Tag Archives: deprivation

The vital importance of seeing the patient in context

It was 2 o’clock on a winter’s morning. It sounded like the woman at the end of the phone was calling from a party. There was loud music. I barely heard what she was saying.

My three year old son has a fever, he seems to have a rash and he doesn’t like the light. He also has a sore ear. We have no way of getting to you doctor.

I couldn’t be sure what was going on so I agreed to make a house call. In those days home visits were an accepted part of UK NHS general practice. When I got to the house, 25 miles away the 3 year old greeted me at the open door. He had a mild fever and a runny nose. Mum and dad were in the lounge drinking, a neighbour was in the room and they had recently consumed a take-away meal. The air was thick with tobacco smoke. It became clear that the child had been unwell since lunchtime the previous day and after midnight when he complained more bitterly about a sore ear mum decided it was time to get the doctor. There was no paracetamol in the house.

In 2013 Mullainathan and Shafir wrote the book ‘Scarcity’. With reference to experiments in psychology they postulate that people who are labouring under some sort of lack cannot be expected to behave ‘rationally’. Not if rationally is defined as doing what professionals might consider prudent. And yet such people are perfectly rational in the sense that they behave in ways that are consistent with having to live with ‘scarcity’. This is perceived as any lack which poses an imminent threat. For the people then curled up on a sofa with wine and cigarettes the evening must have panned out in such a way that their child’s brewing respiratory tract infection had been considered secondary to whatever else was going on. I noted the sticky carpet, the wet sofa, the remains of a take away meal, the child’s filthy thread bare clothes, the baby sleeping on the couch, the dog now sniffing at my heels and the bare bulb glowing dimly over the scene while a new TV in the corner screened a quiz show.

These people could have made different decisions on so many fronts. It was obvious they had very little money but there was no reason to believe they couldn’t clean or call for help earlier. And yet looking back although it seemed that they were the authors of their own misfortune the whole scene could have been framed very differently. The young mother had been abused as a child and left home pregnant at sixteen. Her older partner was violent especially when drunk. They lived on a meagre income supplemented by social security payments. They had debts because they borrowed money (hence the new TV) and most of the income was gone even before the weekend. I couldn’t see the ‘final’ notices, the violence, the bullying employer, the menial job, the threats from money lenders, the demands from authorities- all of which reduced bandwidth in their attempts to be good parents in the small hours of that morning.

It can be frustrating when the answer to people’s problems are ‘obvious’. And yet, to those who serve them in whatever capacity they seem incapable of making the ‘right’ choice. Such frustration can be experienced most in so-called deprived areas- where the need to be proactive may be greatest and yet there is the least possibility of acting on ‘professional’ advice.

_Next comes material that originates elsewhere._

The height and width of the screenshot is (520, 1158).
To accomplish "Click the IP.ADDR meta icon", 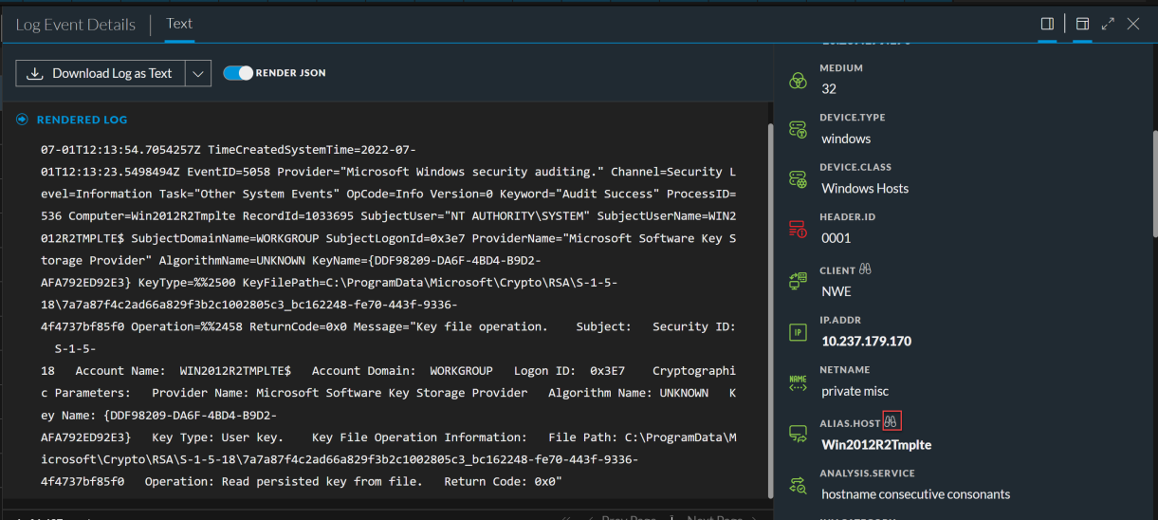I will (798, 332).
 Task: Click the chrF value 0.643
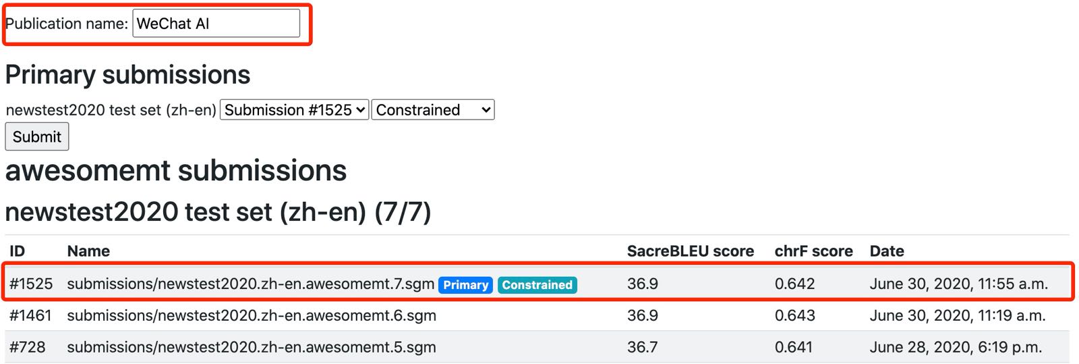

Both individual and neighbourhood deprivation increased the risk of poor general and mental health. Stafford and Marmot

The result in those communities can be a steady stream of healthcare professionals who move on having themselves experienced ‘scarcity’ in serving people with complex social problems.

A higher propensity of GP burnout was found among GPs with a high share of deprived patients on their lists compared to GPs with a low share of deprived patients. This applied in particular to patients on social benefits. This indicates that beside lower supply of GPs in deprived areas, people in these areas may also be served by GPs who are in higher risk of burnout and not performing optimally. Pedersen and Vedsted

If we are to serve people who most need creative ways to improve outcomes we have to frame their needs in the context of scarcity.  It is almost impossible to ‘motivate’ people to do the right thing when there are competing demands on their meagre resources. What is required is a new paradigm in healthcare reaffirming that those who live like this are not unintelligent or unwilling but caught in a spiral of scarcity. We need to vaccinate healthcare professionals against the danger that their skills and commitment will be eroded in such an environment. We cannot fix societal ills but better healthcare starts with recognising our response to its challenges. ‘Scarcity‘ should be required reading.